◆ PROBLEM TO WORK ON: Output the records in full, exactly as given.

[Stored items from a collection]
[Start of section]
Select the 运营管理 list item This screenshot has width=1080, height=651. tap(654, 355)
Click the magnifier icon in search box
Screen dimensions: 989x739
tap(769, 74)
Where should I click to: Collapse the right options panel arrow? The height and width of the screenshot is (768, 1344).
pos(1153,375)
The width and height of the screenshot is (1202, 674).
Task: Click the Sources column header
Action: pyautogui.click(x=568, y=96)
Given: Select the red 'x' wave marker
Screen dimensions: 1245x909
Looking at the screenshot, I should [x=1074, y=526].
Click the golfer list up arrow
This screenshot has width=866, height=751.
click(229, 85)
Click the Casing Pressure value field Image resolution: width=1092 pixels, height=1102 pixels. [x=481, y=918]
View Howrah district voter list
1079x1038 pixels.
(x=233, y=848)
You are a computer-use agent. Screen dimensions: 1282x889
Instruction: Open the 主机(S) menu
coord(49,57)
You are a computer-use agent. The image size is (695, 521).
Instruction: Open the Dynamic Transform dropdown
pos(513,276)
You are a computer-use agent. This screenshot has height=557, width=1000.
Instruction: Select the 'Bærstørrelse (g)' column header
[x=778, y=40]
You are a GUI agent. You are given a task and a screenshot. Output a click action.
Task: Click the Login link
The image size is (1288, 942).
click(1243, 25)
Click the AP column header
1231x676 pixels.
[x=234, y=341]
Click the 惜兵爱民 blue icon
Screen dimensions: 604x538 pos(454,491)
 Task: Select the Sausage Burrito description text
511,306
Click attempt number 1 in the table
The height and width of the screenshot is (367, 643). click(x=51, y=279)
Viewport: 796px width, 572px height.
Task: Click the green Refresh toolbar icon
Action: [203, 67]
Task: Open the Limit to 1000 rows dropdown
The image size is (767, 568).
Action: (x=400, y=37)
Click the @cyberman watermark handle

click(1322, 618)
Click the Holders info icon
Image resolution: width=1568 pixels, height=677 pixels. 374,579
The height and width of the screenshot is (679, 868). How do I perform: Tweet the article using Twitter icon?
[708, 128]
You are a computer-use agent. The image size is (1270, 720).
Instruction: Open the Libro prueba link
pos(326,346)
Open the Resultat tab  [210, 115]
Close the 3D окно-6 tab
[End of section]
◆ EXERCISE RESULT:
Select the 运营管理 list item This screenshot has width=1080, height=651. tap(654, 355)
Click the magnifier icon in search box
Screen dimensions: 989x739
tap(769, 74)
Where should I click to: Collapse the right options panel arrow? The height and width of the screenshot is (768, 1344).
pos(1153,375)
The width and height of the screenshot is (1202, 674).
Task: Click the Sources column header
Action: pyautogui.click(x=568, y=96)
Given: Select the red 'x' wave marker
Screen dimensions: 1245x909
Looking at the screenshot, I should [x=1074, y=526].
Click the golfer list up arrow
This screenshot has width=866, height=751.
click(229, 85)
Click the Casing Pressure value field Image resolution: width=1092 pixels, height=1102 pixels. [x=481, y=918]
View Howrah district voter list
1079x1038 pixels.
(x=233, y=848)
You are a computer-use agent. Screen dimensions: 1282x889
Instruction: Open the 主机(S) menu
coord(49,57)
You are a computer-use agent. The image size is (695, 521).
Instruction: Open the Dynamic Transform dropdown
pos(513,276)
You are a computer-use agent. This screenshot has height=557, width=1000.
Instruction: Select the 'Bærstørrelse (g)' column header
[x=778, y=40]
You are a GUI agent. You are given a task and a screenshot. Output a click action.
Task: Click the Login link
The image size is (1288, 942).
click(1243, 25)
Click the AP column header
1231x676 pixels.
[x=234, y=341]
Click the 惜兵爱民 blue icon
Screen dimensions: 604x538 pos(454,491)
 Task: Select the Sausage Burrito description text
511,306
Click attempt number 1 in the table
The height and width of the screenshot is (367, 643). click(x=51, y=279)
Viewport: 796px width, 572px height.
Task: Click the green Refresh toolbar icon
Action: [203, 67]
Task: Open the Limit to 1000 rows dropdown
The image size is (767, 568).
Action: (x=400, y=37)
Click the @cyberman watermark handle

click(1322, 618)
Click the Holders info icon
Image resolution: width=1568 pixels, height=677 pixels. 374,579
The height and width of the screenshot is (679, 868). How do I perform: Tweet the article using Twitter icon?
[708, 128]
You are a computer-use agent. The image size is (1270, 720).
Instruction: Open the Libro prueba link
pos(326,346)
Open the Resultat tab  [210, 115]
Close the 3D окно-6 tab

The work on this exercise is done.